START Source information

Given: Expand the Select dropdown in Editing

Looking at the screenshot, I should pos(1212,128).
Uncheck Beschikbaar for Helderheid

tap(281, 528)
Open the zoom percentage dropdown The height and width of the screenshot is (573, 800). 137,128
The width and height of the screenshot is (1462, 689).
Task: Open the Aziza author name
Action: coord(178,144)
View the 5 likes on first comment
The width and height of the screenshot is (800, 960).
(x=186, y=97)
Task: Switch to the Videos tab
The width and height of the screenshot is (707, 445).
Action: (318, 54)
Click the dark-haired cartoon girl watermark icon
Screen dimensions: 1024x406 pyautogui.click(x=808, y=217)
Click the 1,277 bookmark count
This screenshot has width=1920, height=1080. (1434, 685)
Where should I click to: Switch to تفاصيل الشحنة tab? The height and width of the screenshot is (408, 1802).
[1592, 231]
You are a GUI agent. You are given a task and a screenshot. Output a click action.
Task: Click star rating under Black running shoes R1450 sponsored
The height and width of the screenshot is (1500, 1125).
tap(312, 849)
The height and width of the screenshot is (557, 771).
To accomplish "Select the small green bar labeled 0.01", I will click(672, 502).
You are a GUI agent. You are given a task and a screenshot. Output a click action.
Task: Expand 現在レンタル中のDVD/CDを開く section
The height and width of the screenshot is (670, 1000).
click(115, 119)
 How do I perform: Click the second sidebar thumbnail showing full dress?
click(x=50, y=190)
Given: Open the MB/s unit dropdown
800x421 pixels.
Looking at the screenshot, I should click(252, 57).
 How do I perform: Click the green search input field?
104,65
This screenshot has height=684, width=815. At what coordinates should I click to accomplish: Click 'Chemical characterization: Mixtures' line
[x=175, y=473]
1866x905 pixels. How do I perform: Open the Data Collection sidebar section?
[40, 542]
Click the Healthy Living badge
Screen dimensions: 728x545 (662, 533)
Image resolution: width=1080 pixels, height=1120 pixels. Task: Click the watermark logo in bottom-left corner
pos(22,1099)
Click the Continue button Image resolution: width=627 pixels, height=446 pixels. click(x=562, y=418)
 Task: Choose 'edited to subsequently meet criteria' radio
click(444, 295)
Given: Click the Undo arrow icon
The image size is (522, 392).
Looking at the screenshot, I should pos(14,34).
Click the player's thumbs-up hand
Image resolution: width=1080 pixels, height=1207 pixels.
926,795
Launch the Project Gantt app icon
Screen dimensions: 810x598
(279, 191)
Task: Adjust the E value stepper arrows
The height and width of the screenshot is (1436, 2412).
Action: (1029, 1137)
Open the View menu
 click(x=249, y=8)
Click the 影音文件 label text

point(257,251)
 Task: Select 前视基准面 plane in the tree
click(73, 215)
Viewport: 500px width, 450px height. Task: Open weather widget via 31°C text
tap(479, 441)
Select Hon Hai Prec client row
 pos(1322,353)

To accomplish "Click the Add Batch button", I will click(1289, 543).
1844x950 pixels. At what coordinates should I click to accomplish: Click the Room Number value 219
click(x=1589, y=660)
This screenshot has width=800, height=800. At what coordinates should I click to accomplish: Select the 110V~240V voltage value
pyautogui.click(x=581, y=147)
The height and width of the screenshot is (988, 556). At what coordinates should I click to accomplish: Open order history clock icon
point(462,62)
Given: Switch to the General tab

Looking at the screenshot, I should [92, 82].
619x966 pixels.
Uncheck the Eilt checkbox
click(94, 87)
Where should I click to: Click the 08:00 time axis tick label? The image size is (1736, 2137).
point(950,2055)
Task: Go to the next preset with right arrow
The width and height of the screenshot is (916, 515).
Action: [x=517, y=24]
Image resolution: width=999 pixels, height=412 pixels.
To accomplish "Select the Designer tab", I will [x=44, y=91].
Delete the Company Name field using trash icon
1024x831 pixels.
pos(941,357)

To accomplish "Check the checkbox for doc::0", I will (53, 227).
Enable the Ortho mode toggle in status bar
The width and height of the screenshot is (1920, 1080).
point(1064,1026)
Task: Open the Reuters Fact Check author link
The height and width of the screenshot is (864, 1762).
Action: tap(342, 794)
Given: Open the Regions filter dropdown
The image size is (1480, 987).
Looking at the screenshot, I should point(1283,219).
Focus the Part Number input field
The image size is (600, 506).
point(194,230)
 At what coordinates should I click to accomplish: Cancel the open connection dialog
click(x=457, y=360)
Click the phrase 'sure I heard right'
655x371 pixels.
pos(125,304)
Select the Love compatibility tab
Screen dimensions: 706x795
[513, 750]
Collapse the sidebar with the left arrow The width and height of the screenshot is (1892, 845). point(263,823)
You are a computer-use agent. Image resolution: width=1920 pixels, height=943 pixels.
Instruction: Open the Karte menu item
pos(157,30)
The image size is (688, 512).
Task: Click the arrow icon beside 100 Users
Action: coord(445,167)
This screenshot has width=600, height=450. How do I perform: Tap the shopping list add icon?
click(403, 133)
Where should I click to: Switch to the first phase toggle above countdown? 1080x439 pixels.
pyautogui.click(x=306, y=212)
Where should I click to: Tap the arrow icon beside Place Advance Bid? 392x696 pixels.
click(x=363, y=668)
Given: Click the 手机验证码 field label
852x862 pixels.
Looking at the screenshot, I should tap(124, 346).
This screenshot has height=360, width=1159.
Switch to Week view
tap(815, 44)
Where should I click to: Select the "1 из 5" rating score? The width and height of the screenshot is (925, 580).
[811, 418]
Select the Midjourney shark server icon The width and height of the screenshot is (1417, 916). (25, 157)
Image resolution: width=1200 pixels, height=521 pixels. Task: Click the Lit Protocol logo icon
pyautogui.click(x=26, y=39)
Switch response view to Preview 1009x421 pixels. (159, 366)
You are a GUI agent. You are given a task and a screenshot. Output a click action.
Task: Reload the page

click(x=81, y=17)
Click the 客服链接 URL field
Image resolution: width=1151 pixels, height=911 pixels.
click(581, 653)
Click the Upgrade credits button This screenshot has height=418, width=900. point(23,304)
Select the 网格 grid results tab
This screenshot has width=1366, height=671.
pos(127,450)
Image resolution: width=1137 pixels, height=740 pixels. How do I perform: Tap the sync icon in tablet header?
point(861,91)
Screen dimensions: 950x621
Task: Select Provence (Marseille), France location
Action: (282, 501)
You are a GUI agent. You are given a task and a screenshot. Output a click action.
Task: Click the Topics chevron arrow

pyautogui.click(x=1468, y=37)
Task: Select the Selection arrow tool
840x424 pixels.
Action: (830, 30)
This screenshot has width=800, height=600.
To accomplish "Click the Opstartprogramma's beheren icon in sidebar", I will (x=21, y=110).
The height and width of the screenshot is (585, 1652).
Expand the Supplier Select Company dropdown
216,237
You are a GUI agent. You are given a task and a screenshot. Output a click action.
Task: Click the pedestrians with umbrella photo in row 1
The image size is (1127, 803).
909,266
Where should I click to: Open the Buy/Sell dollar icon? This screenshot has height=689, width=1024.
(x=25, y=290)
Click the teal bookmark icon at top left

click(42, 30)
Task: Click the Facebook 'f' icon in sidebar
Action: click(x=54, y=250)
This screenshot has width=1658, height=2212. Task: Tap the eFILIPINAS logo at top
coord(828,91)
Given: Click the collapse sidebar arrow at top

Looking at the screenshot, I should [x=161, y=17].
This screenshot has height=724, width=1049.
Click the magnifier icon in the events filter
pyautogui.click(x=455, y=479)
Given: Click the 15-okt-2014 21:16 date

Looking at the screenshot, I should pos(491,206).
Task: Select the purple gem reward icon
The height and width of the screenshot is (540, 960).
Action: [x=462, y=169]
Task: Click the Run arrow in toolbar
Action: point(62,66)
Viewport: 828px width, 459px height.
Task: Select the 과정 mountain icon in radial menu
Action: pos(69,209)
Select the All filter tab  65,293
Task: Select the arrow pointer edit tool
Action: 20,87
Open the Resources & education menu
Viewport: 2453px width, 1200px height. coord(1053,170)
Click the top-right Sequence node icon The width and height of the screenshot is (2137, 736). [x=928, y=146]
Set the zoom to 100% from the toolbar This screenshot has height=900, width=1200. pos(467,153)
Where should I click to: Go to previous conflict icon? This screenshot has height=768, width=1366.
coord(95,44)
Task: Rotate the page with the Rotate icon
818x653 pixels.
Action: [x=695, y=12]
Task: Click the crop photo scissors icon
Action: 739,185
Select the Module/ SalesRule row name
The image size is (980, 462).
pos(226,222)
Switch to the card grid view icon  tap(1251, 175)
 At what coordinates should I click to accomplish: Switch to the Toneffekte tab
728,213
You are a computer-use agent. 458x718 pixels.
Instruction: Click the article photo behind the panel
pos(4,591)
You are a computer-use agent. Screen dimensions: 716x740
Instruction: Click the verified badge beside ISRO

END Source information

Problem statement:
The lines holding the word "computer" are the answer. Pull them out of the records and copy them.

Answer box:
You are a computer-use agent. Image resolution: width=1920 pixels, height=943 pixels.
You are a computer-use agent. 458x718 pixels.
You are a computer-use agent. Screen dimensions: 716x740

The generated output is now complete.